Резеп подивился немало такому приему и спросил в недоумении:
– Больше ничего?
– Ничего.
– Долгие сборы – короткий век, говорят, – пошутил Резеп, несколько придя в себя, – а тут очень короткие. Знать, надолго к нам.
– Посмотрим.
– А легонько ты одета. В этом пальтишке только по городской улочке прокатиться, а не в дорогу выезжать. А ну, лезь на сани. – Резеп помог ей надеть поверх старенького пальто тяжелый ловецкий тулуп и усадил ее спиной к передку саней. Из вороха овчины выглядывало лишь ее худенькое бледное лицо.

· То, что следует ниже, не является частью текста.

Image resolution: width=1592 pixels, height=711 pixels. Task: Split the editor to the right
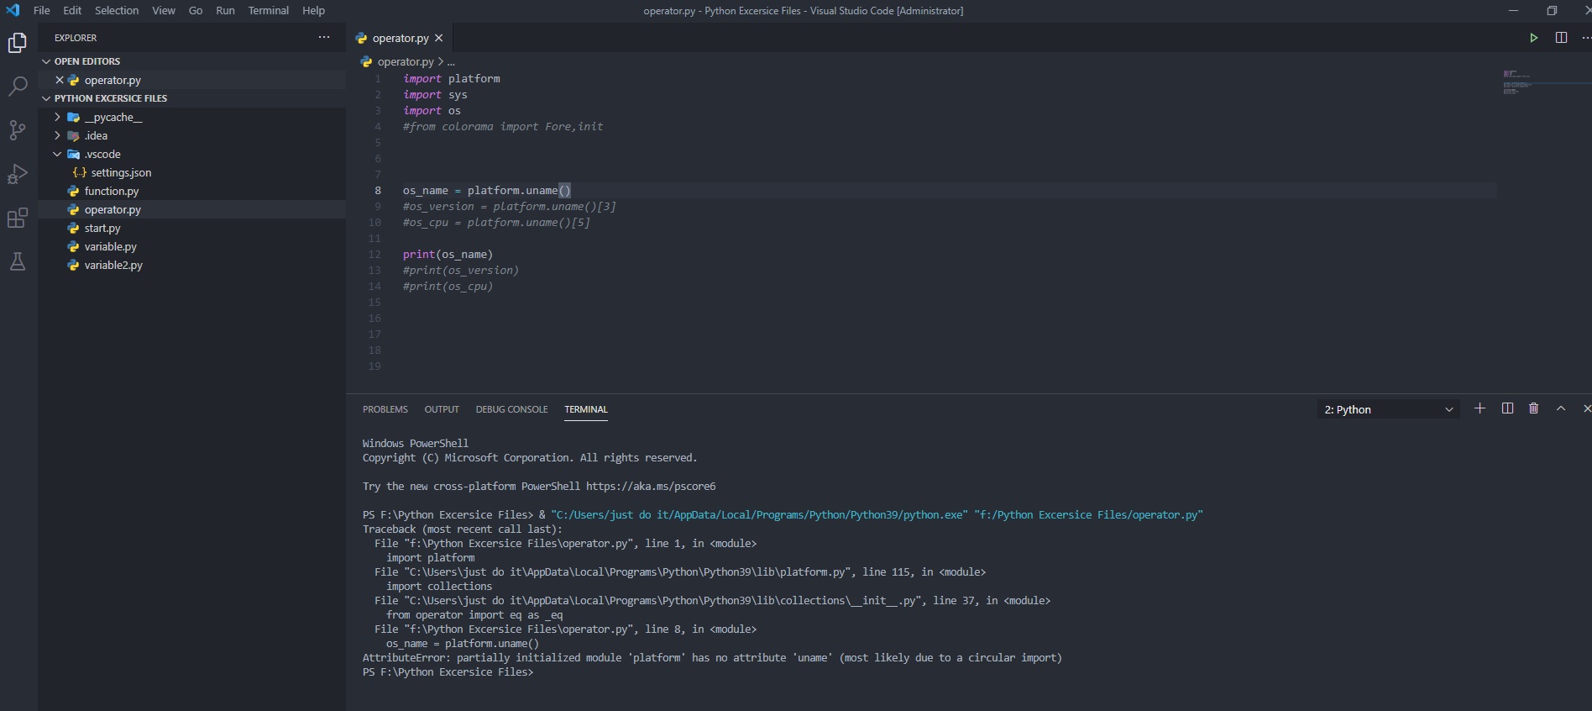point(1561,38)
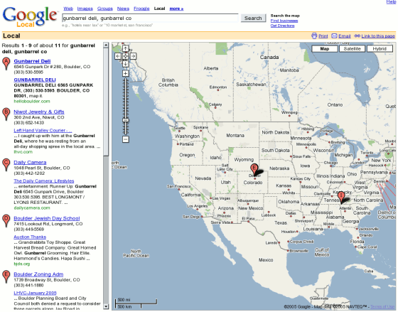Click the Search button
The image size is (398, 312).
pos(253,18)

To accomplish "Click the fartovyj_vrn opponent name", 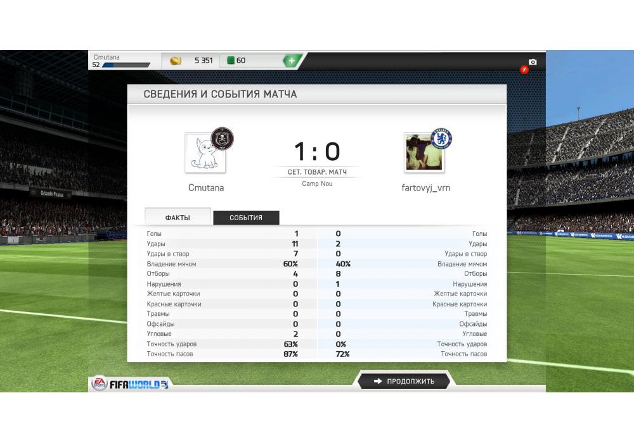I will pos(426,187).
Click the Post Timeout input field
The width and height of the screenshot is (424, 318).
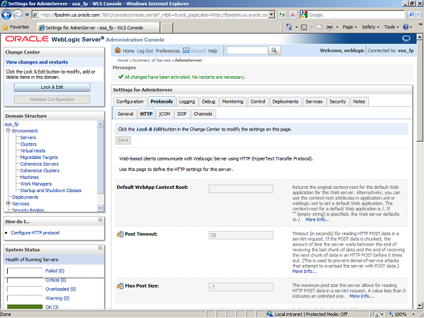240,235
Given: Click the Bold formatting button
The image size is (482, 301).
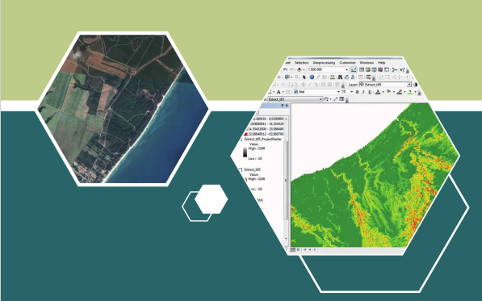Looking at the screenshot, I should point(357,92).
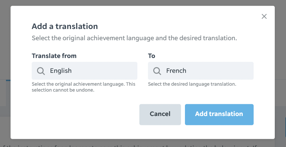Viewport: 286px width, 147px height.
Task: Click the 'selection cannot be undone' helper text
Action: [x=84, y=87]
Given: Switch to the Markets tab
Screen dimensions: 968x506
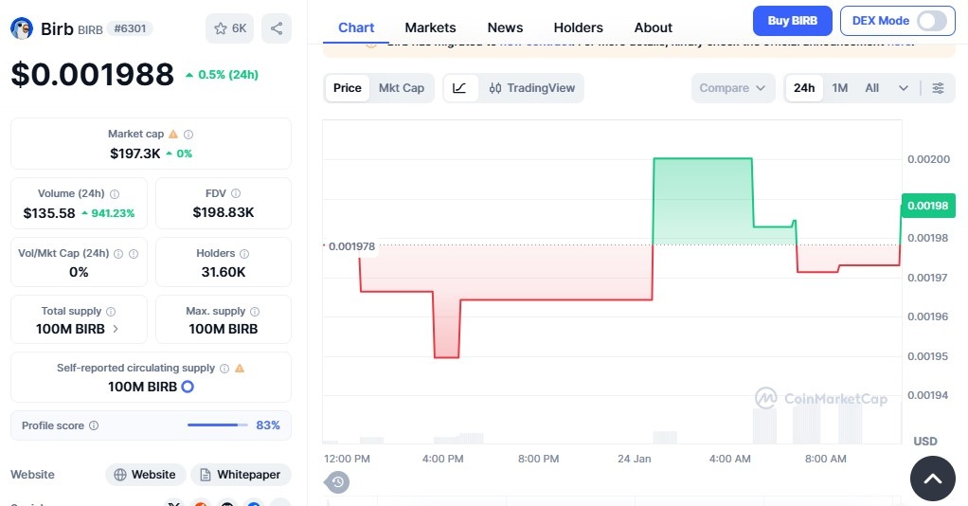Looking at the screenshot, I should click(430, 27).
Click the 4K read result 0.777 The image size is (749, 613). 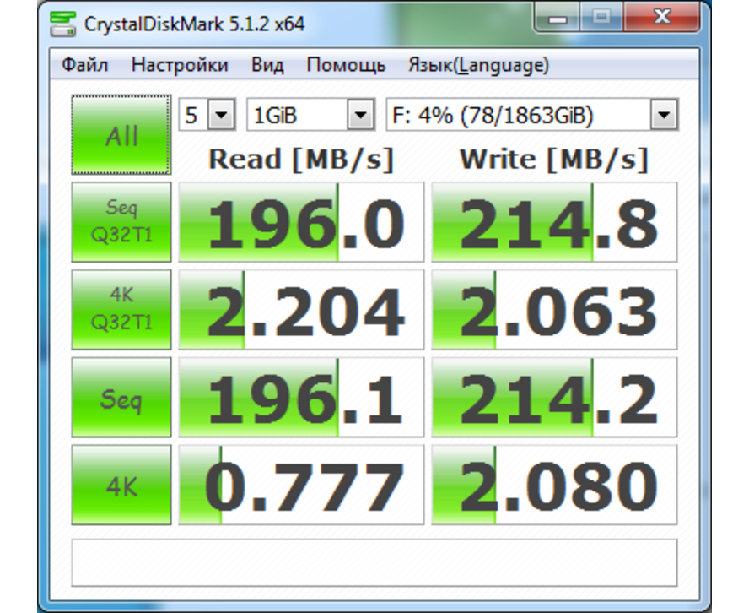pyautogui.click(x=301, y=486)
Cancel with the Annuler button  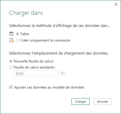(103, 102)
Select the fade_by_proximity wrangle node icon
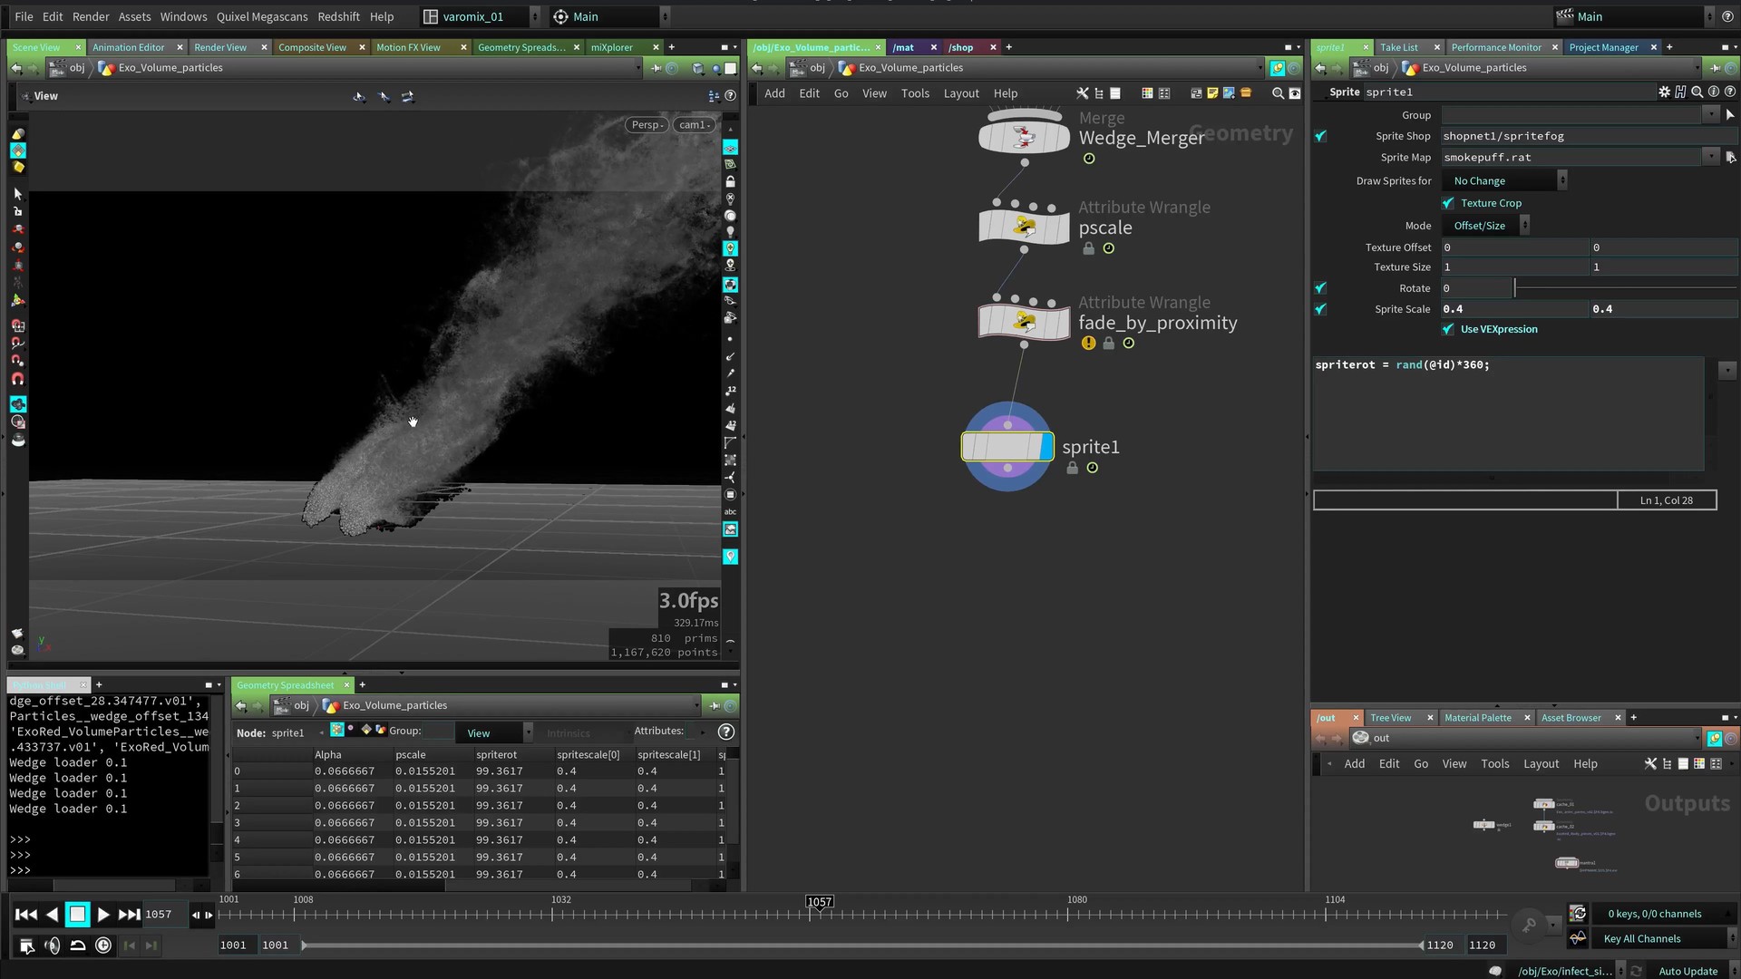Viewport: 1741px width, 979px height. [x=1024, y=321]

Прежде чем выехать из города, они завернули в полуподвальный трактир, заказали жирного борща из свинины, жареной с картофелем говядины, самовар чаю. Резеп велел принести графинчик водки, но Глафира пить не стала. В другое время она охотно позволила бы себе эту вольность, но на этот раз сдержалась. И не то чтобы застеснялась незнакомого человека, хотя и стеснительность была не чужда ей, просто не хотелось Глафире, чтобы нехорошая молва следом за нею перекочевала в Синее Морцо. Пусть недоброе прежнее останется в городе…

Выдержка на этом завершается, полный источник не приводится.